Je m'enfonce dans le couloir sombre, d'où la voix du jury m'est parvenue. Mon cœur palpite dans ma poitrine et je fais tout pour ignorer sa cadence effrénée. C'est le moment. Je repense aux conseils de Minh, mon mentor, afin de m'apporter quelques miettes de courage : « On ne laisse pas un apprenti rencontrer une Mare à sa première plongée, Myo. Tu vas seulement retrouver un monde que tu as visité petite et dans lequel tu m'as rencontré. Pense fort à ton mantra de retour et tout ira bien. »

Mon mantra de retour représente ma seule véritable sécurité : c'est la phrase qui me permet de rentrer dans le Monde Réel. La phrase qui me ramène ici, à l'Académie. Une chose est sûre, je ne suis pas près de l'oublier.

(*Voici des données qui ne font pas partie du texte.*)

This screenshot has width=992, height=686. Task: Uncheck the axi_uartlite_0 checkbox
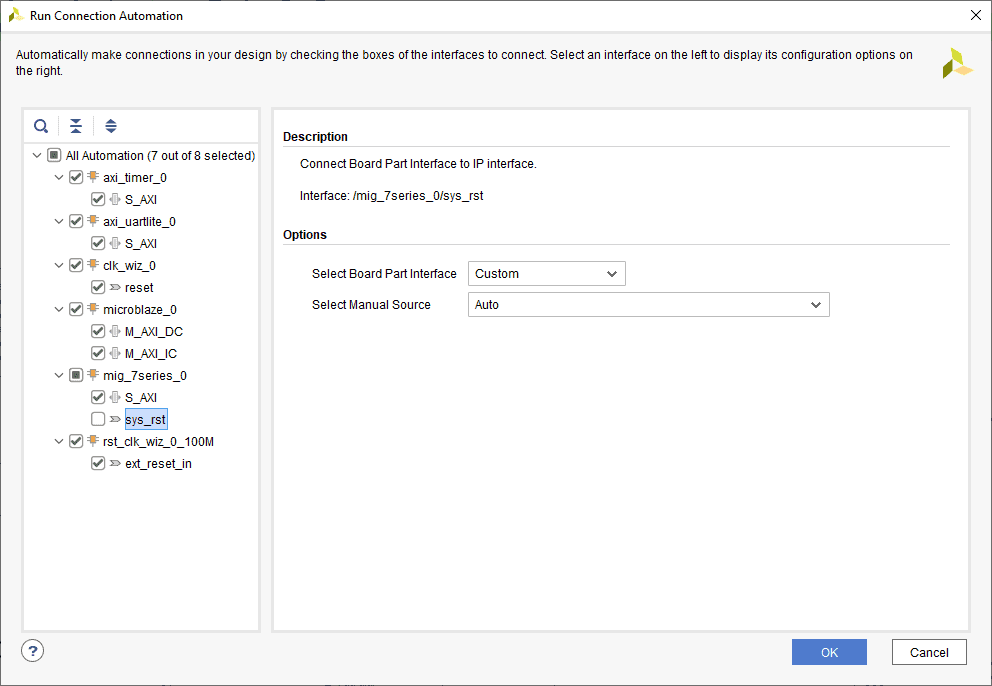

C'est l'une des premières leçons de notre formation : choisir les mots qui nous ont ramenés au Monde Réel la première fois que nous nous sommes égarés dans l'Entre-Deux Monde, ceux qui ont fait de nous des Âmes éveillées. Ces mots, ce sont ceux de mon père : « Ne sombre pas, Myo, tu n'es pas seule ! »

À l'Académie, nous avons tous une phrase lourde de sens. Une phrase qui représente le pire et le meilleur de ce que nous connaissons. Cela va avec l'histoire des Éveillés, leurs origines. Après tout, pour s'éveiller, il a d'abord fallu se perdre. Il a fallu s'enfoncer profondément dans l'Entre-Deux Monde, s'effacer, progressivement, avant de changer d'avis, avant de se relever, avant de respirer à nouveau.

Avec Agate, nous n'avons cessé de prôner à tout va depuis que nous nous connaissons que nous aurions plutôt dû nous appeler « les Écorchés ». C'est le propre d'un Éveillé que d'avoir été abandonné. Le propre d'un Éveillé que d'avoir abandonné. C'est ce qui a changé notre sensibilité au monde, ce qui nous a permis de briser le voile et de lier notre enveloppe charnelle à l'univers réservé aux songes. Il a fallu que nous souffrions enfant, d'une souffrance trop dure pour que nous soyons capables de l'appréhender, d'une souffrance telle que notre petite âme d'enfant a tenté de s'enfuir dans le monde des rêves pour ne plus avoir à affronter la réalité.

Car il n'y a que l'enfant qui possède le pouvoir de s'éveiller. Passé cela, aucune âme ne peut plus créer de passerelle. L'enveloppe charnelle s'est enracinée dans le Monde Réel, elle s'y est développée, construite, accrochée. Seuls les corps les plus jeunes, les moins rôdés, peuvent se matérialiser de l'autre côté. Ce qui fait donc de nous tous de véritables Écorchés vifs, en mal d'amour, de tendresse et de bonheur. Des êtres fragiles, marqués par la vie, mais qui ont eu l'audace de l'affronter.

— Entrez.

Je serre les poings dans mon dos et passe l'encadrement de la porte pour m'aventurer dans la salle d'examen. Un rapide coup d'œil me permet de constater que nous nous trouvons dans le boudoir de la tour est. Vaste lieu à la charpente en bois, paré d'une intimidante tapisserie flamande sur le mur du fond et de vitraux colorés aux deux extrémités. C'est la salle habituelle des exercices de méditation.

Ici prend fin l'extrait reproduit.